Überblick
Einleitung
Budj Bim, früher bekannt als Mount Eccles, ist ein ruhender Vulkan im Südosten Australiens, dessen Ausbruch vor etwa 30.000 Jahren einen ausgedehnten basaltischen Lavastrom erzeugte. Die Gunditjmara nutzten diese Landschaft, um ein ausgeklügeltes Aquakultursystem zum Fang von Aalen und anderen Fischen zu schaffen. Die Stätte, Teil der Budj Bim Kulturlandschaft, wurde in die UNESCO-Welterbeliste aufgenommen als Zeugnis für die ingenieurtechnischen Fähigkeiten und die tiefe Verbundenheit der Aborigines mit ihrem Land.
Entdeckung und archäologische Anerkennung
Obwohl die Gunditjmara schon immer von den Fischfallen wussten, wurden die Kanäle erstmals im 19. Jahrhundert von europäischen Siedlern dokumentiert, die sie als natürliche Formationen interpretierten. Systematische archäologische Untersuchungen begannen in den 1970er Jahren, als Peter Coutts vom Victoria Archaeological Survey Ausgrabungen am Lake Condah durchführte und dabei das Ausmaß und das Alter der Steinstrukturen enthüllte. Radiokarbondatierungen von erhaltenen Holzpfählen und organischem Material ergaben, dass das Aquakultursystem seit mindestens 6.600 Jahren genutzt wird und damit eines der ältesten bekannten der Welt ist.
„Es muss beträchtliche Mühe gekostet haben, diese Steine so anzuordnen, dass man Fische und Aale aus der Falle entnehmen kann; die Anlagen erstrecken sich über eine große Entfernung.“
— George Augustus Robinson, Chief Protector of Aborigines, Tagebucheintrag zum Besuch von Budj Bim, 9. Juli 1841
Architektur und Ingenieurwesen
Der Aquakulturkomplex von Budj Bim zeichnet sich durch ein komplexes Netzwerk aus Steinkanälen, Wehren und Teichen aus, die über den Lavastrom gebaut wurden. Gunditjmara-Ingenieure veränderten natürliche Wasserläufe und gruben Kanäle, um Hochwasser vom Lake Condah während der Aalwandersaison in Speicherteiche umzuleiten. In den Wehren platzierte, geflochtene Korbfallen fingen erwachsene Aale und ließen junge entkommen, was die Nachhaltigkeit sicherstellte. Einige Kanäle erstrecken sich über Hunderte von Metern, und das System soll in der Lage gewesen sein, jährlich Tonnen von Aalen zu liefern, was eine halbsesshafte Bevölkerung unterstützte und große soziale Zusammenkünfte ermöglichte.

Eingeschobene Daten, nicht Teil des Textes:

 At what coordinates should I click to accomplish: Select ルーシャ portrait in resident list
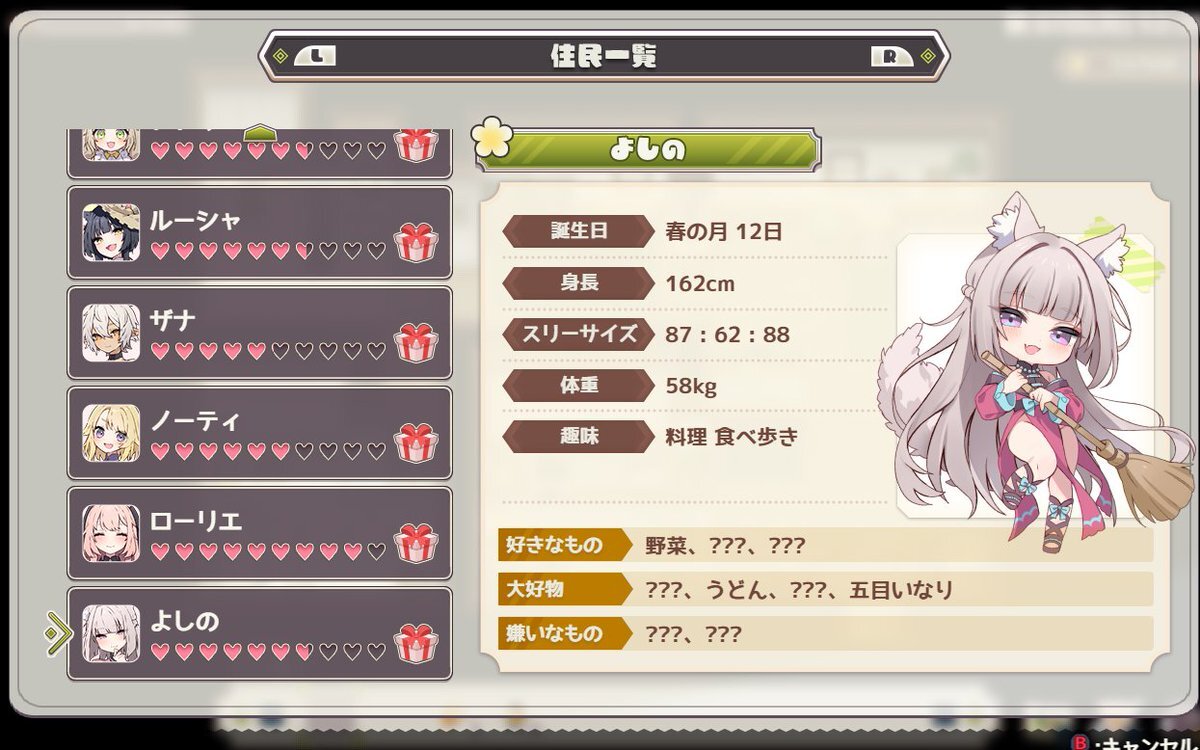(111, 233)
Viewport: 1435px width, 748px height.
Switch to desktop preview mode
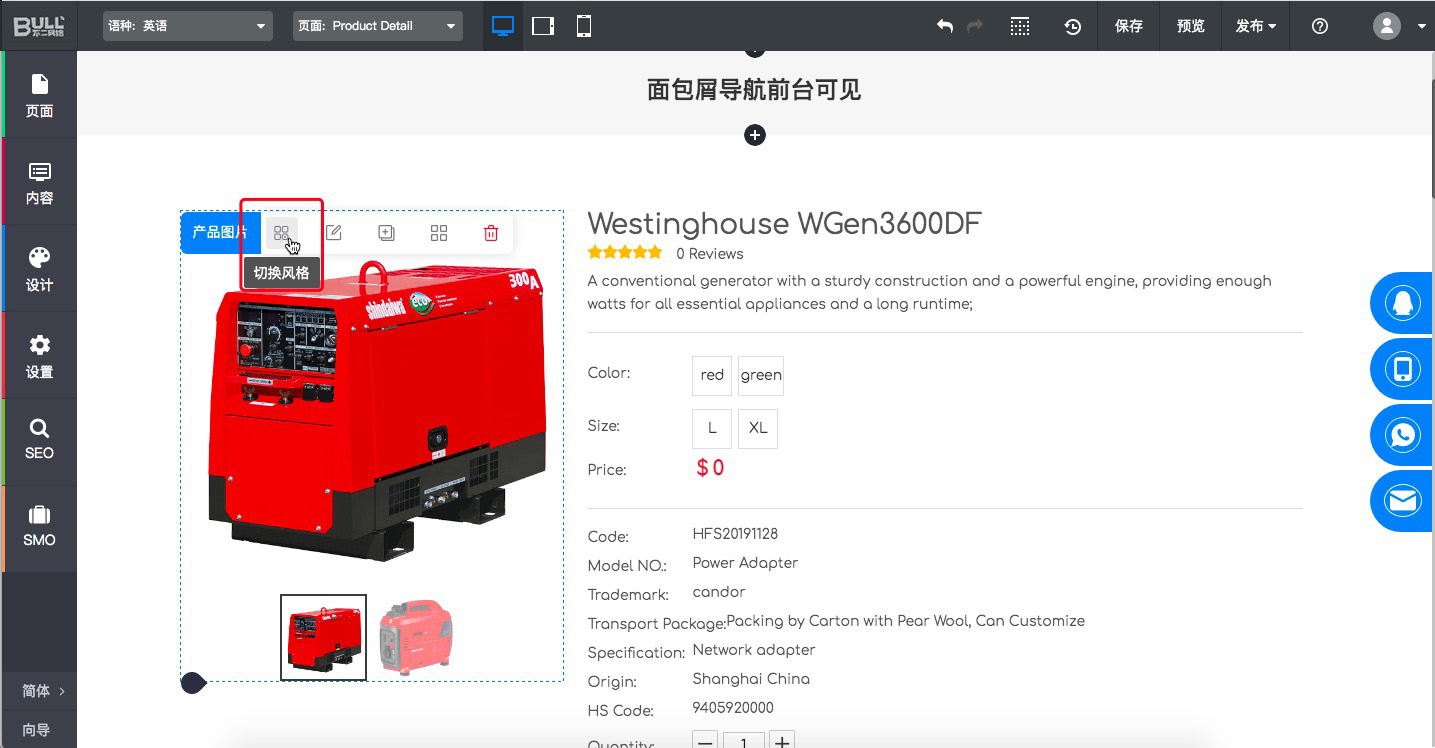[502, 26]
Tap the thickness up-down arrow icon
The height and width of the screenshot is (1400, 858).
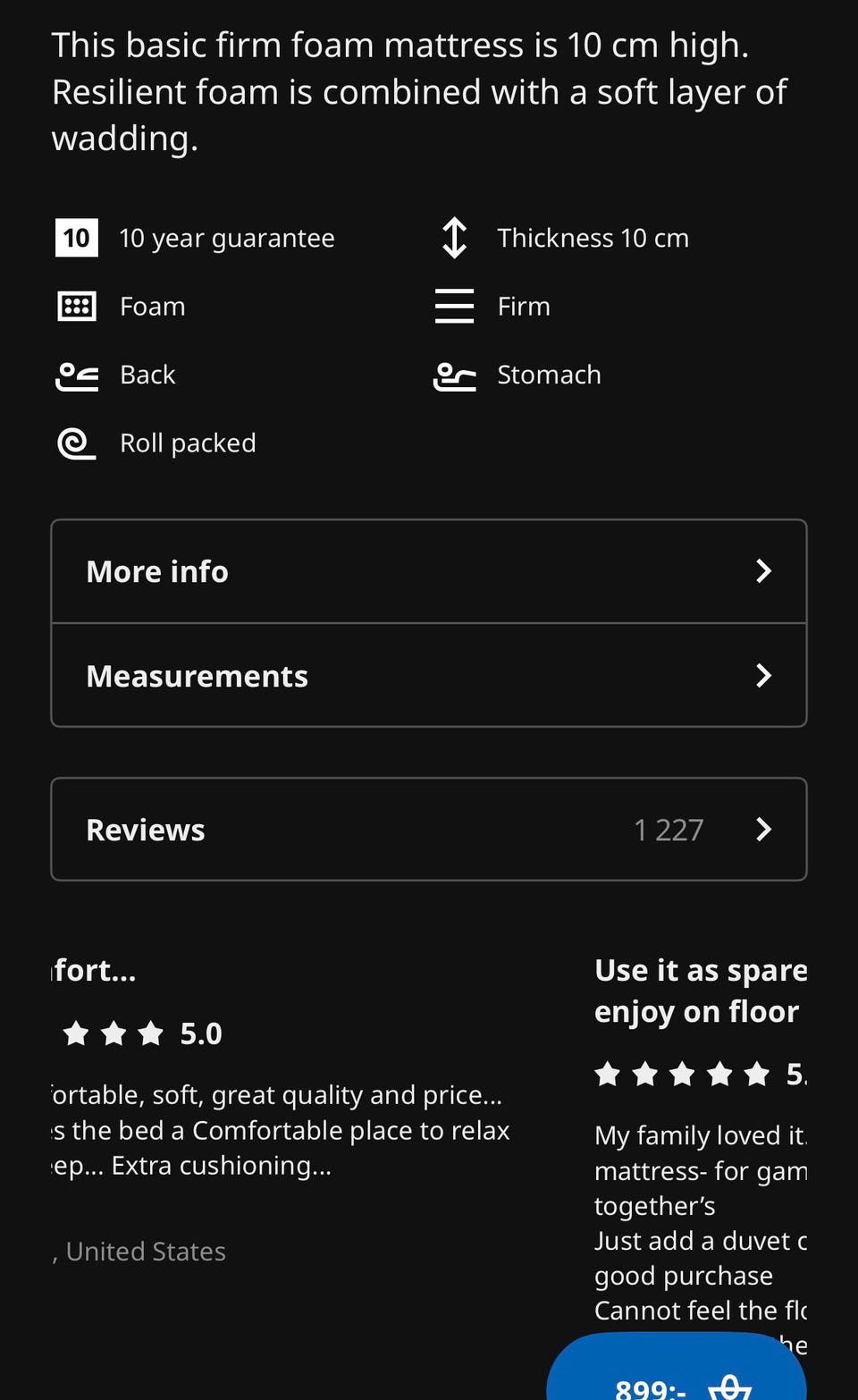click(454, 238)
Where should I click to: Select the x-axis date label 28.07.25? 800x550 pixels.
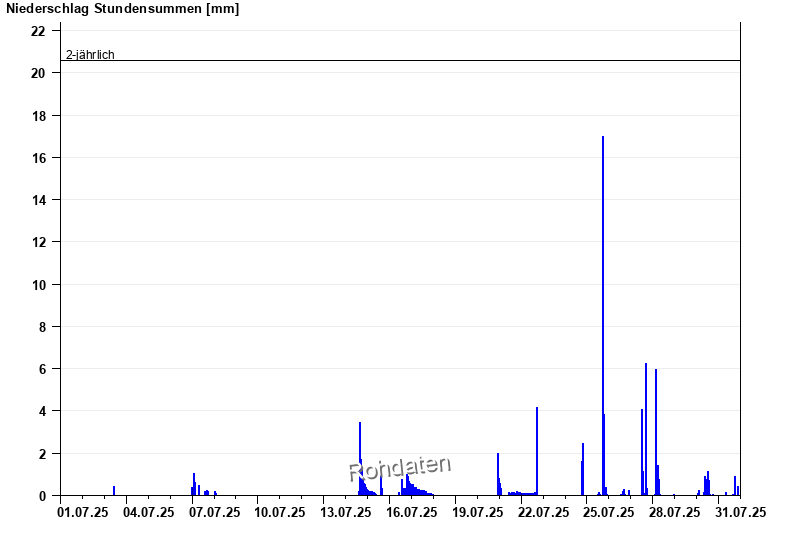point(674,513)
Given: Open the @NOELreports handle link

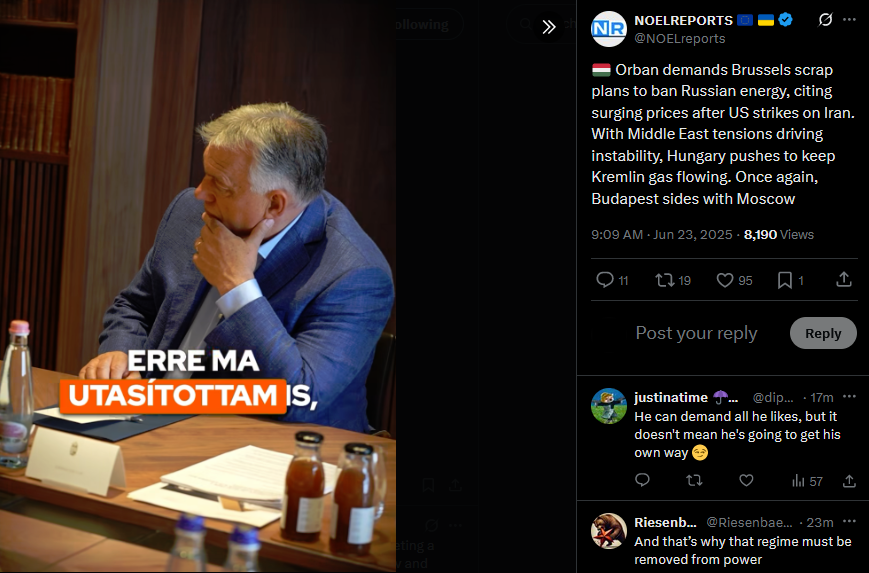Looking at the screenshot, I should tap(679, 39).
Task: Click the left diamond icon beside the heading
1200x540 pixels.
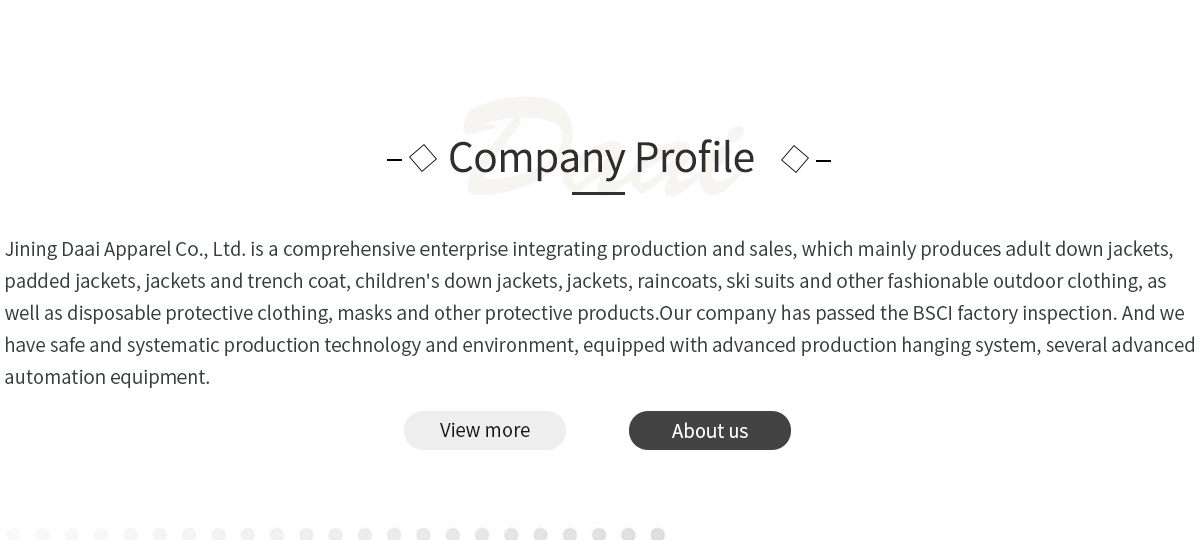Action: point(423,158)
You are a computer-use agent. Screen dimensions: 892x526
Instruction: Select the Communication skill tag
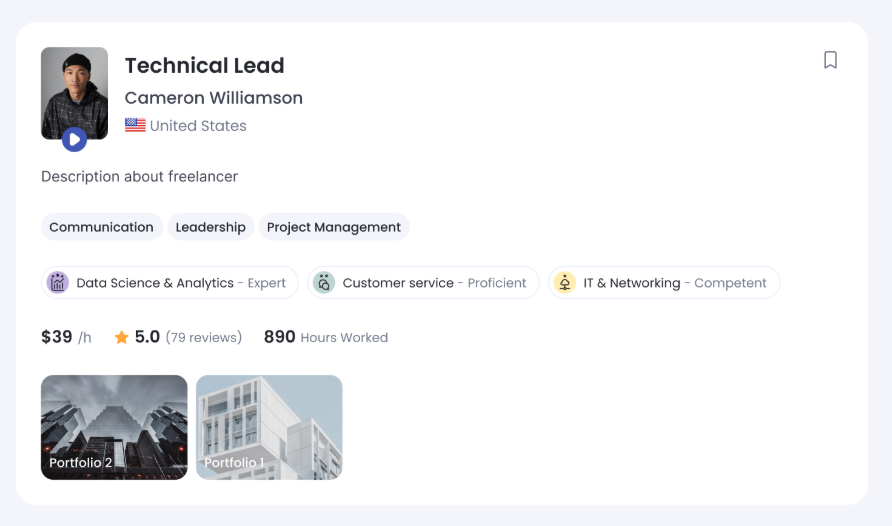tap(101, 227)
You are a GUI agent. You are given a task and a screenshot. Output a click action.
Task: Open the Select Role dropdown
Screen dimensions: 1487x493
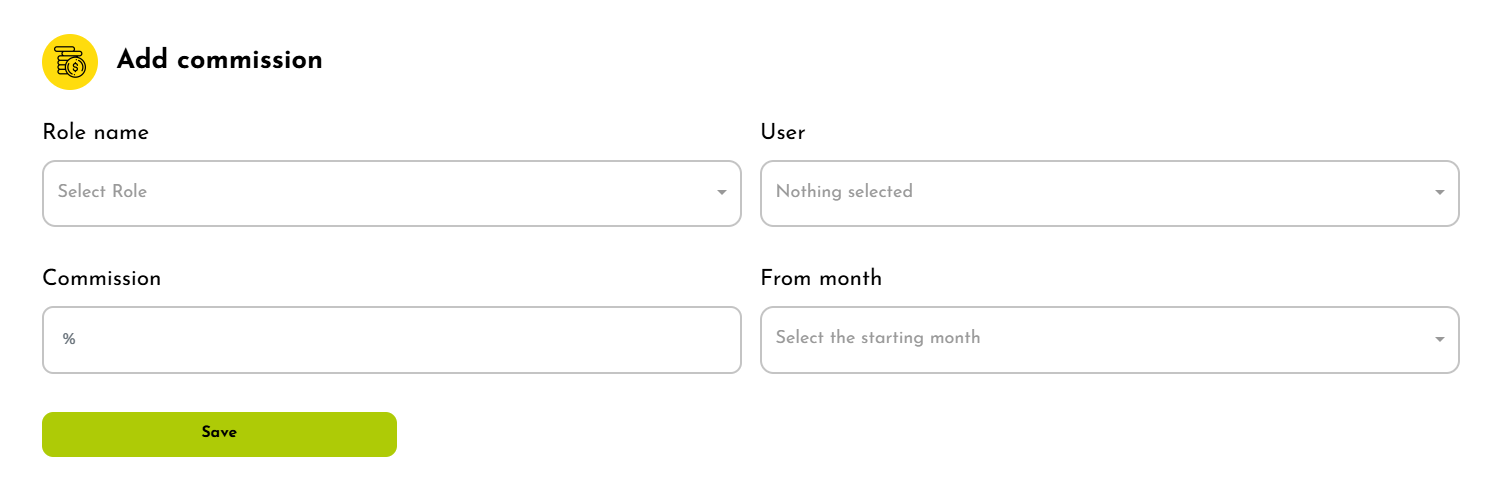(391, 193)
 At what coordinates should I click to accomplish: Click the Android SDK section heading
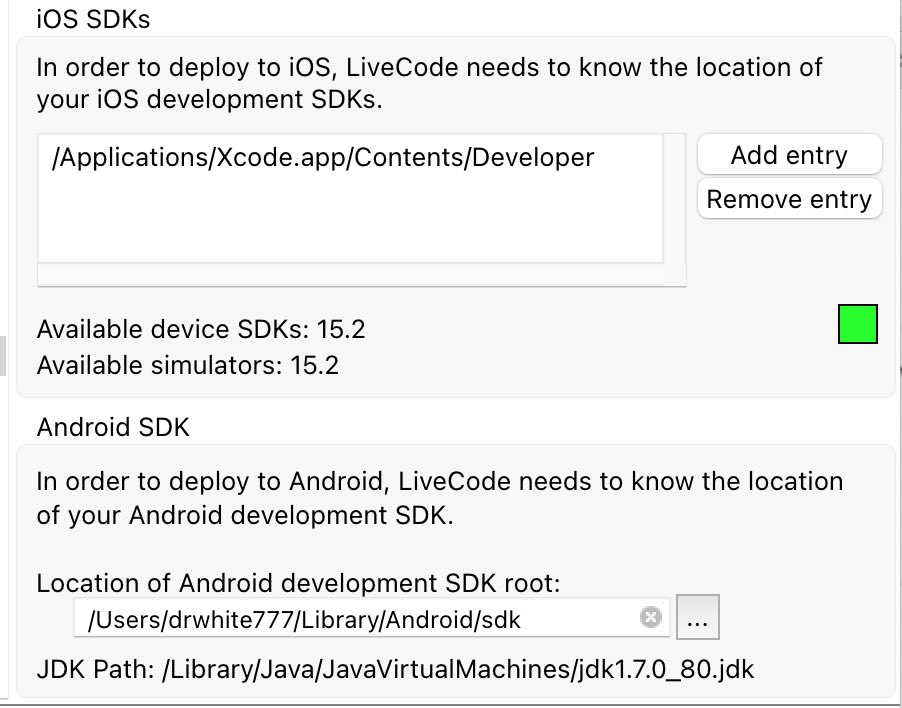coord(113,427)
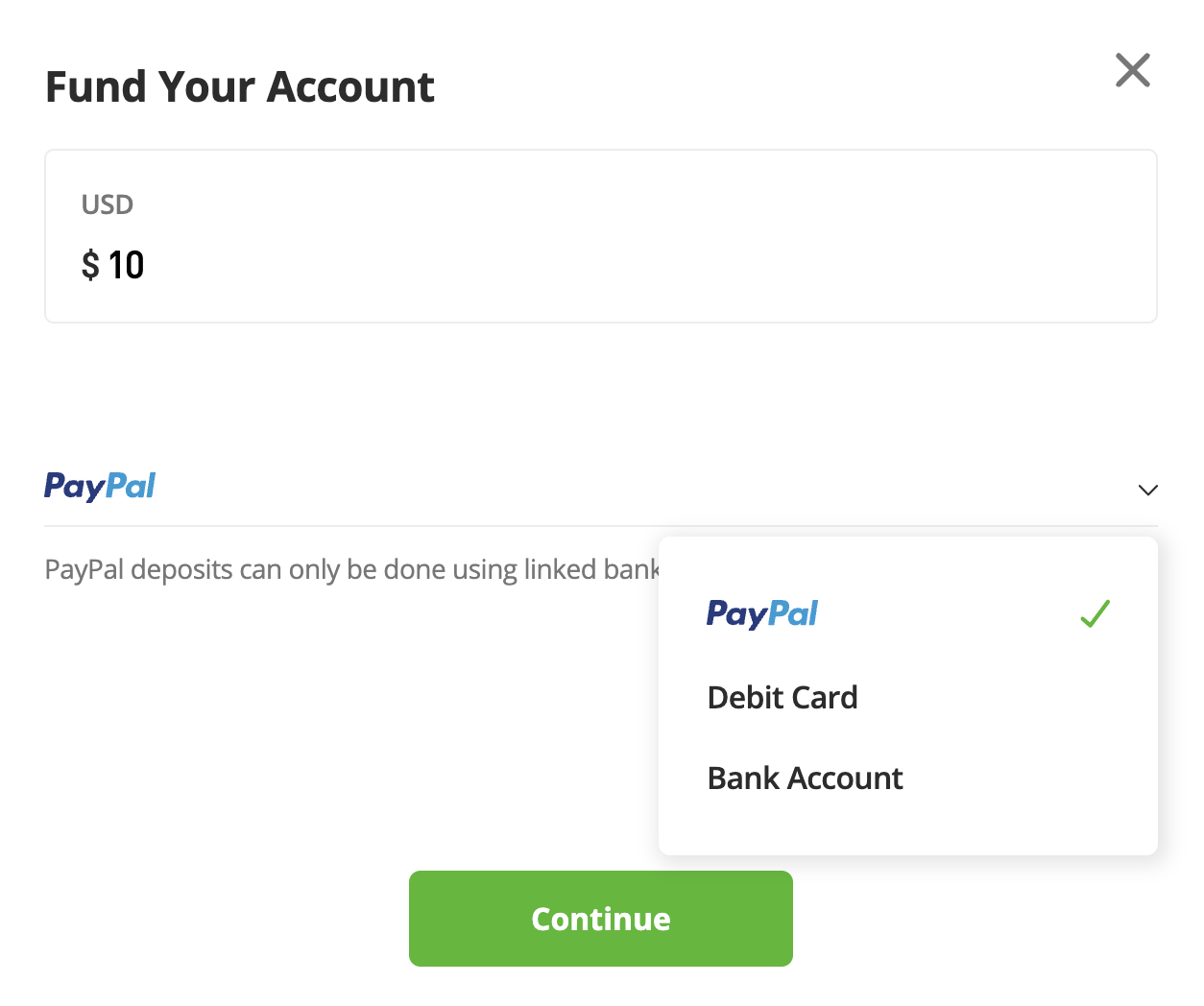Viewport: 1204px width, 1006px height.
Task: Click the Fund Your Account title
Action: (240, 86)
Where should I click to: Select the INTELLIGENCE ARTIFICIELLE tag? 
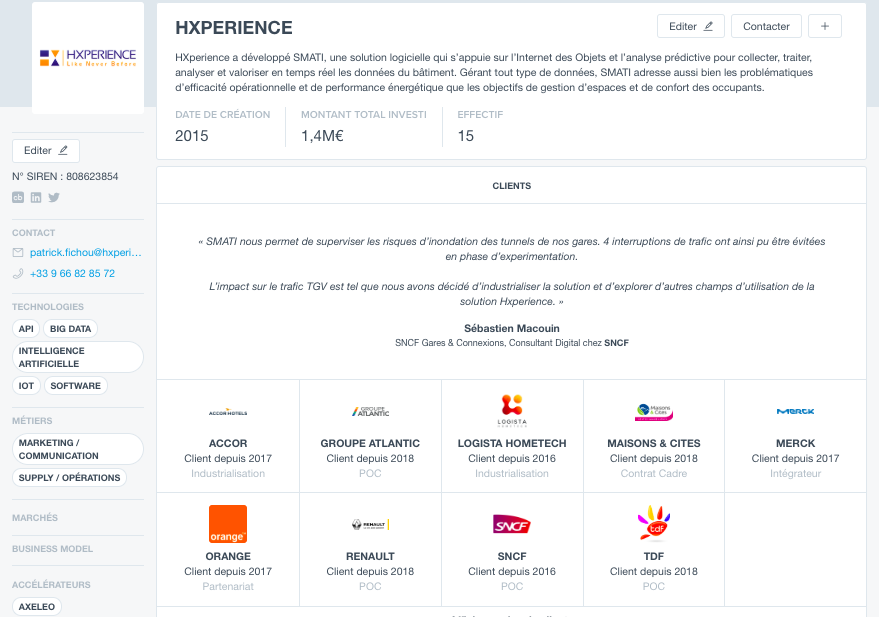[78, 357]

Kulturelle und soziale Bedeutung
Die dauerhaften Steinstrukturen von Budj Bim stellen das veraltete Konzept in Frage, dass alle indigenen Australier ausschließlich Jäger und Sammler waren. Die Gunditjmara lebten in permanenten oder semi-permanenten Siedlungen und errichteten kuppelförmige Steinhäuser in der Nähe der Kanäle. Dieses Siedlungsmuster weist zusammen mit Belegen für Fernhandel und komplexe soziale Organisation auf ein hohes Maß an wirtschaftlicher Intensivierung hin. Die Stätte bleibt eine lebendige Kulturlandschaft; Älteste der Gunditjmara praktizieren noch immer traditionelle Aquakulturtechniken und bewahren Geschichten, die den Vulkanausbruch mit Ahnengeistern verbinden.
Wissenschaftliche Debatten und zukünftige Forschung
Während das Alter und die Raffinesse des Systems gut belegt sind, diskutieren Wissenschaftler über die genaue chronologische Abfolge der Bauphasen und den Grad zentraler Planung. Einige argumentieren, dass der Komplex über Tausende von Jahren schrittweise gewachsen ist, während andere Hinweise auf ein koordiniertes, groß angelegtes Design sehen. Laufende Forschungen, einschließlich hochauflösender Lidar-Kartierung und Umwelt-DNA-Analysen, verfeinern weiterhin unser Verständnis darüber, wie die Gunditjmara sich an wechselnde Klimabedingungen anpassten und die Landschaft veränderten, um die Nahrungsproduktion zu steigern.